Había robado los mapas y cuchillos que Clyde encontró en mi habitación de la oficina del alcalde después de una exitosa vigilancia. La Manada Fawnhide había formado una alianza impía con ellos bajo la condición de que mantuvieran sus tierras y las nuestras separadas. Fue el Alfa Ivor de la Manada Fawnhide quien señaló los puntos débiles de nuestro territorio porque habíamos luchado con ellos en innumerables ocasiones.

La camioneta dio un tirón, lanzándome hacia adelante bruscamente. Gemí, apretando los dientes.

—Mierda. Lo siento por eso —se disculpó el viejo, reduciendo la velocidad del coche para comprobar mi estado—. El maldito alcalde no hace nada por esta maldita carretera. Está demasiado ocupado peleando por tierras con animales. Bastardo —añadió, reanudando la conducción. Hice una mueca ante su insulto, demasiado débil para corregirlo.

Los licántropos éramos animales antes que personas, así que en parte tenía razón. Sin embargo, éramos mucho más que eso. Éramos una clase unida de personas con varios dones y habilidades. Mi cabeza dolía de tanto pensar, así que cerré los ojos e intenté relajarme. No sabía si estaba segura con el humano, pero decidí poner mi vida en sus manos.


—El doctor la verá ahora, señorita Clarissa. Trate de cooperar con él —me aconsejó la enfermera con cara de acné, sonriéndome con simpatía en sus ojos. Era temprano en la mañana cuando llegamos a la ciudad. El viejo, cuyo nombre había escuchado de las enfermeras, me había llevado a un hospital general. Al principio, asumieron que el señor Taylor era mi padre, pero él inmediatamente corrigió su suposición.

Tenía que ir a casa y avisar a su esposa que estaba bien, pero prometió venir a verme. Después de depositar algo de dinero para mi tratamiento, me dejó en manos de las enfermeras. Mi cabeza todavía se sentía como si estuviera llena de lana, pero luché por mantenerme alerta. Pronto, descubrí que venir al hospital había sido un gran error.

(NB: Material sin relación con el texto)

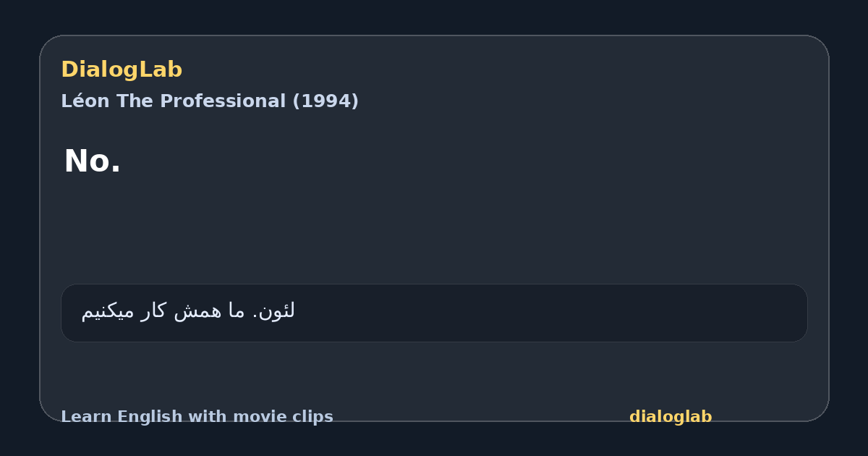Click the "Learn English with movie clips" tagline
Screen dimensions: 868x456
[197, 417]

Tuve que distraer a la enfermera de revisar mi pulso rompiendo en lágrimas falsas y fingiendo estar dormida cuando vinieron a hacerme algunas preguntas. No es que no estuviera genuinamente cansada, pero había descansado un poco en la camioneta del señor Taylor. La enfermera finalmente me hizo algunas pruebas y fue a buscar al médico residente.

—¿Alguien está dando problemas a las enfermeras? —bromeó el doctor al entrar en mi habitación. Su voz era baja pero lo suficientemente poderosa como para captar mi atención. Su rostro era delgado y un par de gafas de lectura enmarcaban su nariz estrecha. Se movió a mi alrededor, revisando mi cara en busca de signos de tensión.

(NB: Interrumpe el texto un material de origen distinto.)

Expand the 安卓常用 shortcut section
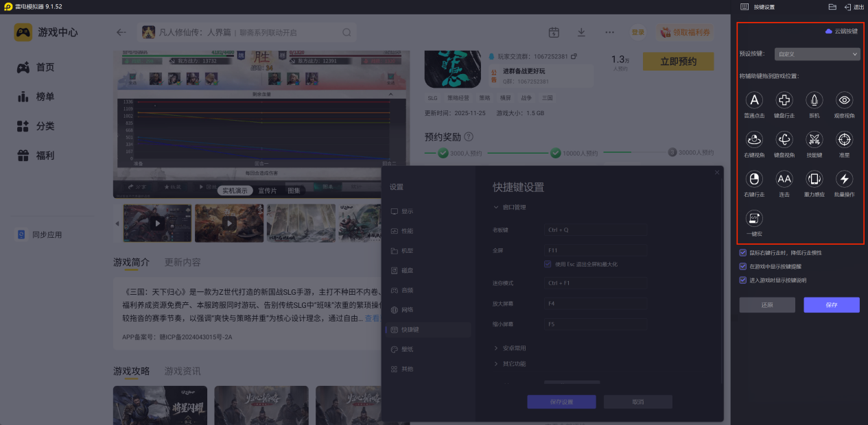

—Estoy bien. Me gustaría irme —exigí y mi cuerpo eligió ese momento para contradecirme. Salté de la cama y corrí al baño, vaciando mis entrañas en el inodoro. Apretando el asiento con fuerza, arrastré aire a mis pulmones, jadeando cuando dolía. Era como si alguien estuviera cortando mis entrañas.

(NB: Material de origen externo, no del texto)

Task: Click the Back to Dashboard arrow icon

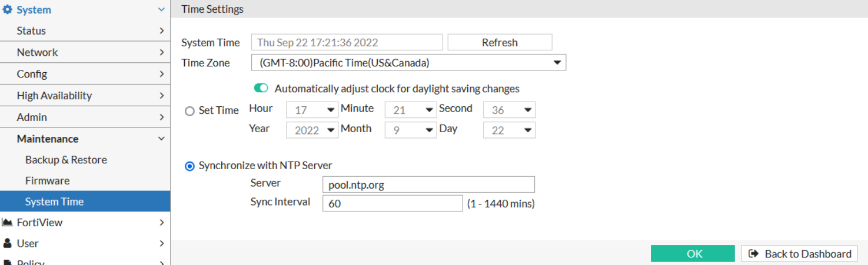Action: [754, 254]
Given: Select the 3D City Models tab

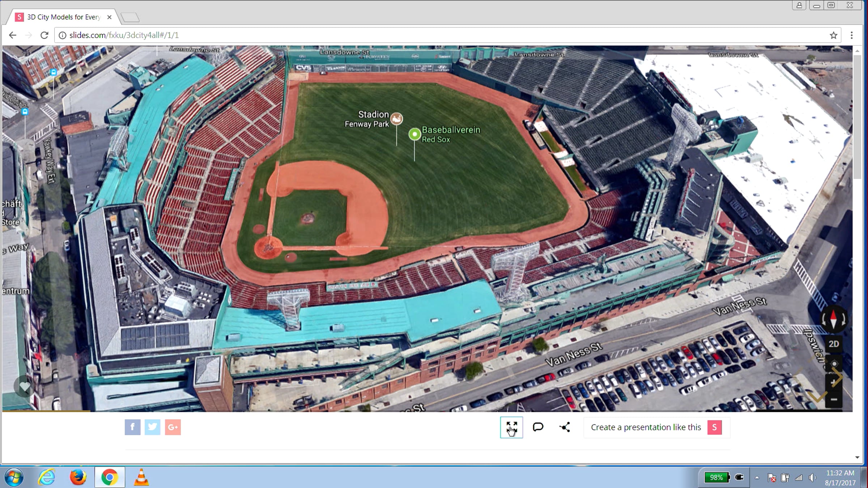Looking at the screenshot, I should coord(64,17).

El doctor apareció de la nada, se quitó las gafas y me ayudó a enjuagarme la boca. Ató mi cabello con una goma y me limpió el cuello con una toalla tibia. Miré mi reflejo en el espejo y vi a una mujer enferma y vieja mirándome en lugar de la hermosa novia que había sido ayer. Noté algo más: un par de ojos dorados brillaban detrás de mí.

—Sí, yo también soy un licántropo, Clarissa, pero eso queda entre nosotros. Felicidades, estás embarazada.